Was bei der Arbeit mit den großen Datenmengen aus dem Netz immer wieder verblüfft – abgesehen von der schieren Masse an Daten – ist der Haufen von Abfall, den sie produziert. Wenn ich mit einem TerraByte an Daten arbeite, dann erwarte ich daraus ‚Nutzdaten‘ von weniger als einem GigaByte. Das ist weniger als ein Promille mit 999 Promille an Abfall.

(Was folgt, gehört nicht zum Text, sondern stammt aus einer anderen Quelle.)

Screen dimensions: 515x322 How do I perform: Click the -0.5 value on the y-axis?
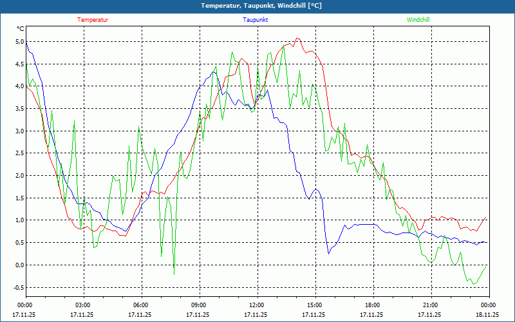(x=18, y=287)
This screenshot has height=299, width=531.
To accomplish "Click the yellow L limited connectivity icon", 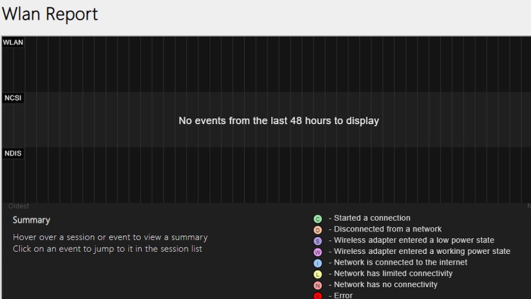I will point(318,274).
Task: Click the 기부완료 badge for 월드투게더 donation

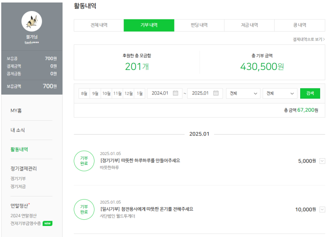Action: point(84,209)
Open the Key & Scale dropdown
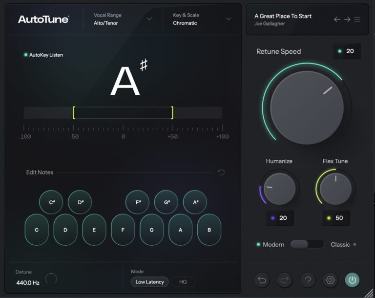Screen dimensions: 375x298 pos(229,19)
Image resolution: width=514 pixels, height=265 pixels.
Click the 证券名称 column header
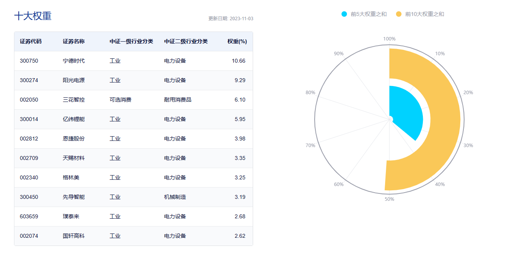[74, 42]
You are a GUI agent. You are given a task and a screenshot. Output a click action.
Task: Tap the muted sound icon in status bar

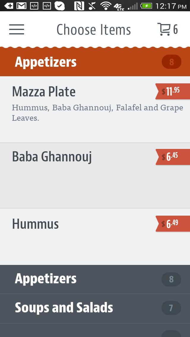tap(92, 6)
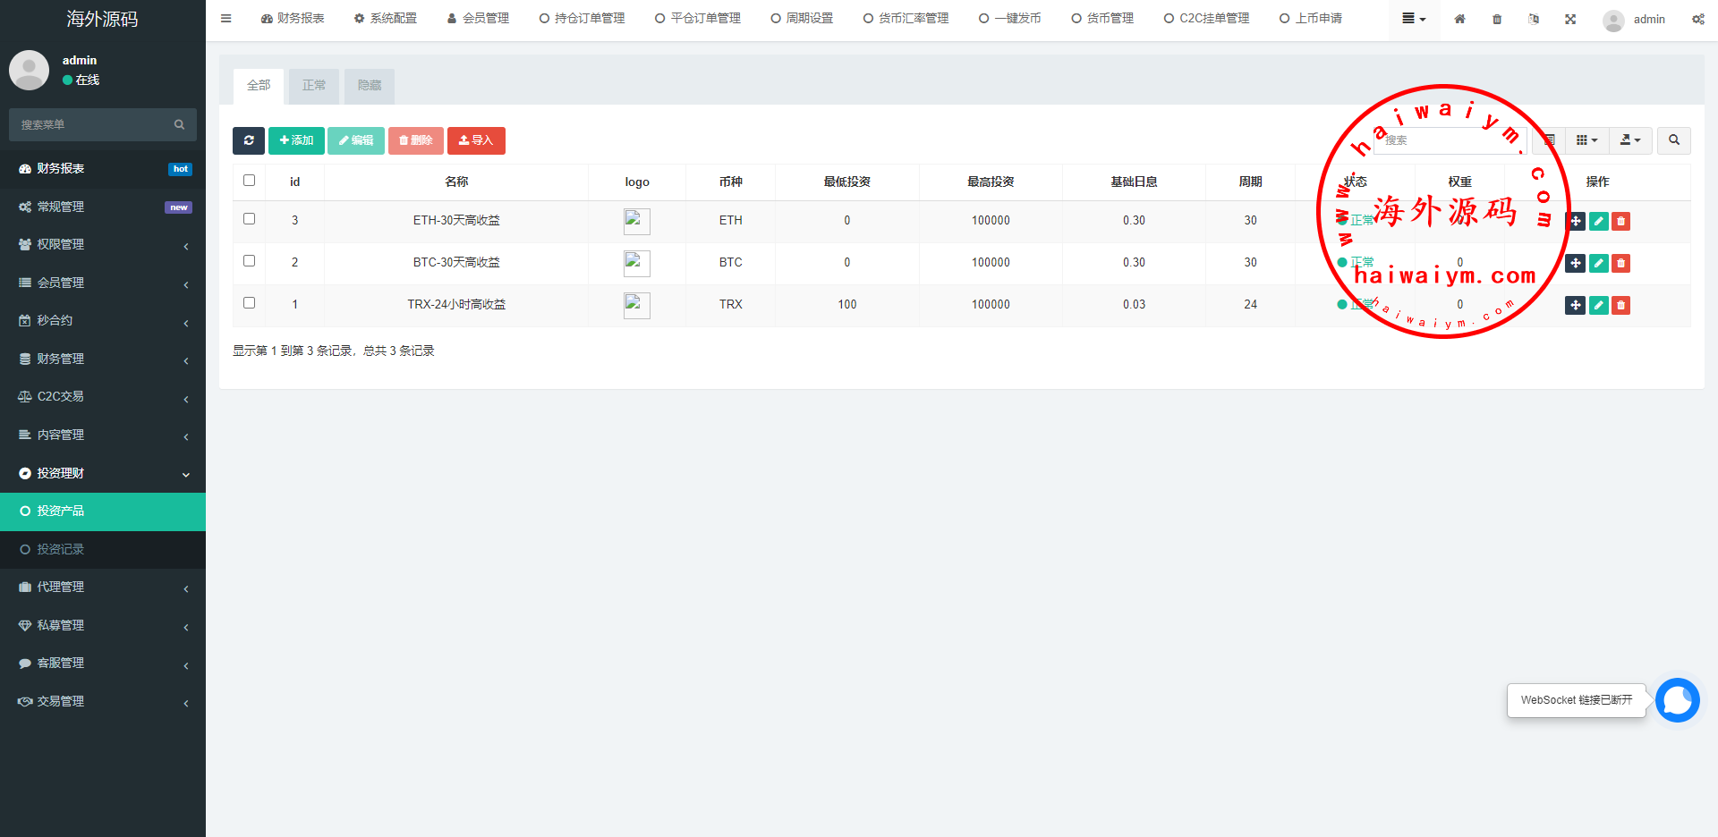This screenshot has height=837, width=1718.
Task: Expand the 权限管理 sidebar menu
Action: click(103, 245)
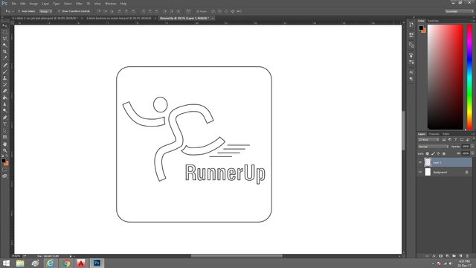
Task: Activate the Eyedropper tool
Action: 5,58
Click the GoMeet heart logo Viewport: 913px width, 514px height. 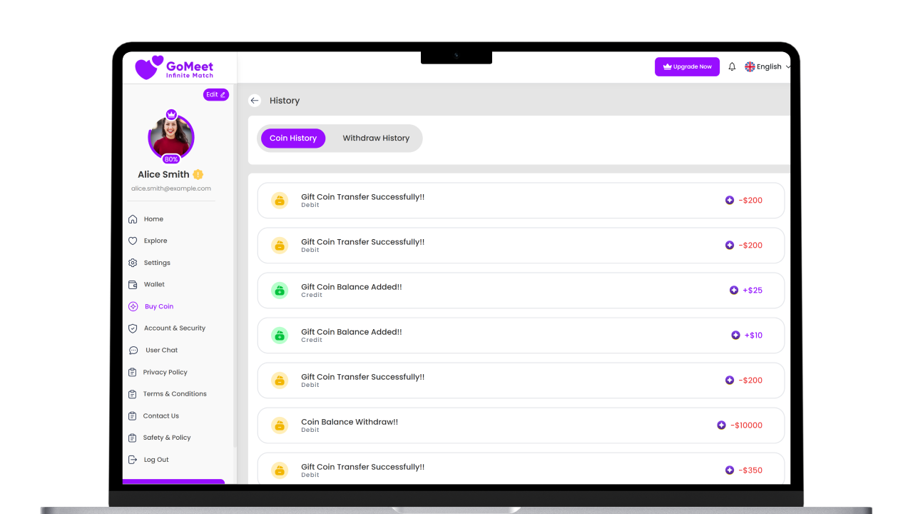(x=149, y=68)
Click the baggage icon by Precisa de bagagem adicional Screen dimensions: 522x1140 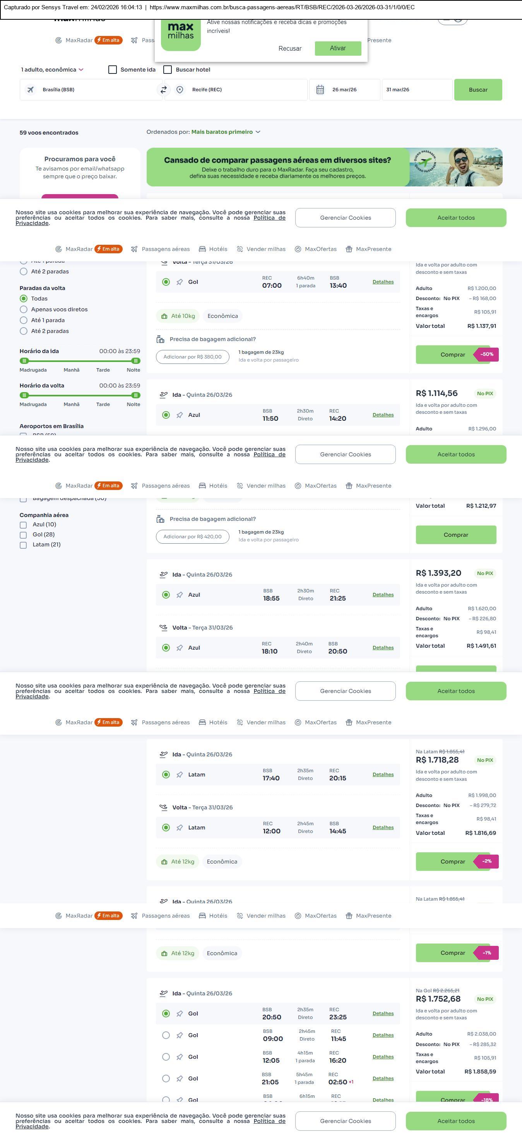click(x=160, y=339)
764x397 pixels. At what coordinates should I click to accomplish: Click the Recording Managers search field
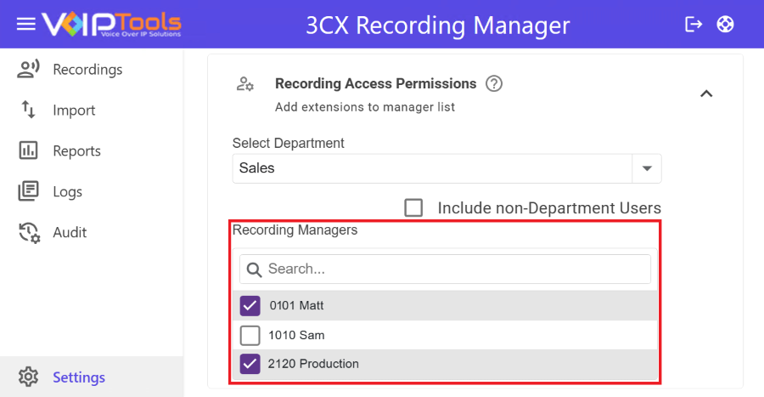pos(454,269)

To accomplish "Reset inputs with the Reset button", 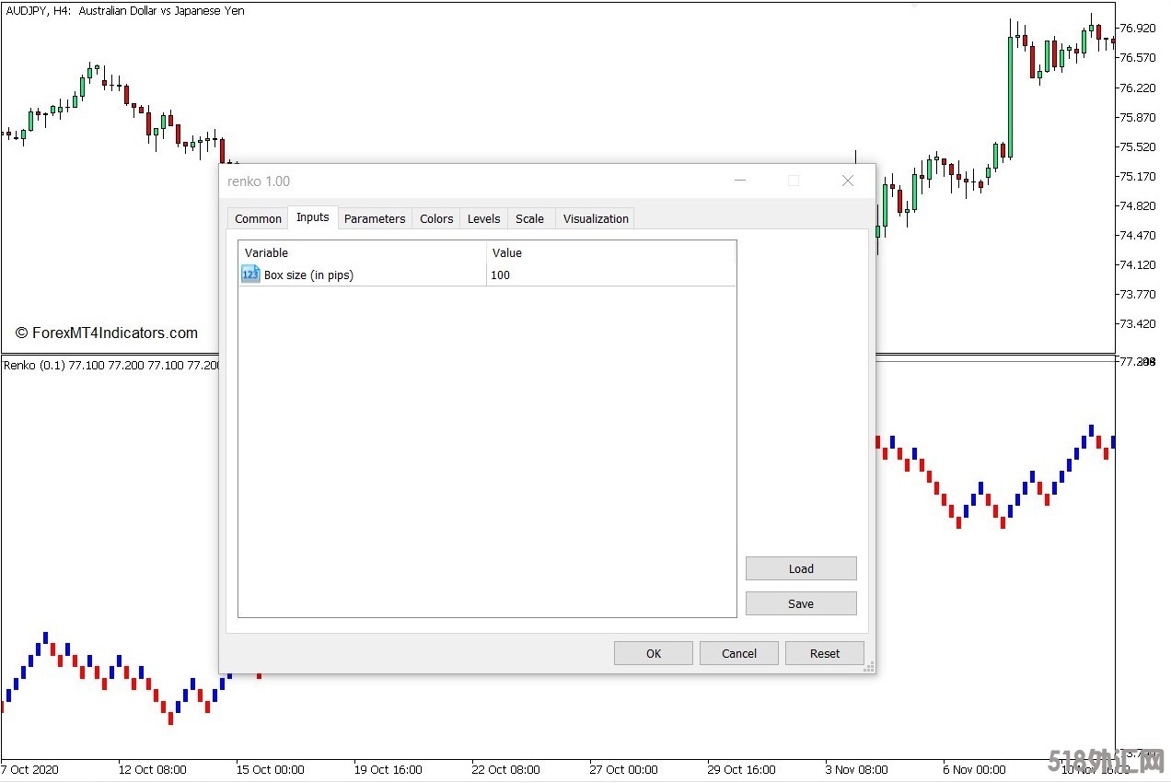I will (825, 653).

Die Kehrseite der Medaille ist, dass meine Kollegen in der Datenanalyse den allergrößten Teil des Tages mit Säuberungsaktionen verbringen. Wer Jahre in seine Ausbildung investiert hat, um intelligente Algorithmen zum Einsatz zu bringen, stellt fest, dass er jetzt in seinem beruflichen Alltag vor allem Müll wegräumt. Denn Algorithmen sind sehr empfindliche Wesen. Sie dürfen nur mit ausgewählten Materialien gefüttert werden, sonst verschlucken sie sich oder verstopfen.

Mülltrennung in Big Data ist also vor allem Handarbeit. Aber wie weit kann das gehen? Immer mehr Datenquellen lassen sich erschließen. Aber die Erschließungsarbeit selbst ähnelt der in einem Bergwerk. Man muss erstmal an den edlen Stoff rankommen, den man den Algorithmen vorsetzen kann.

Wenn niemand ein Verfahren zur Mülltrennung in Big Data erfindet, dann kommt Big Data schon bald an ein natürliches Ende. Denn so viele Müllmänner können die Universitäten gar nicht ausbilden, wie für den Handbetrieb der Mülltrennung gebraucht würden.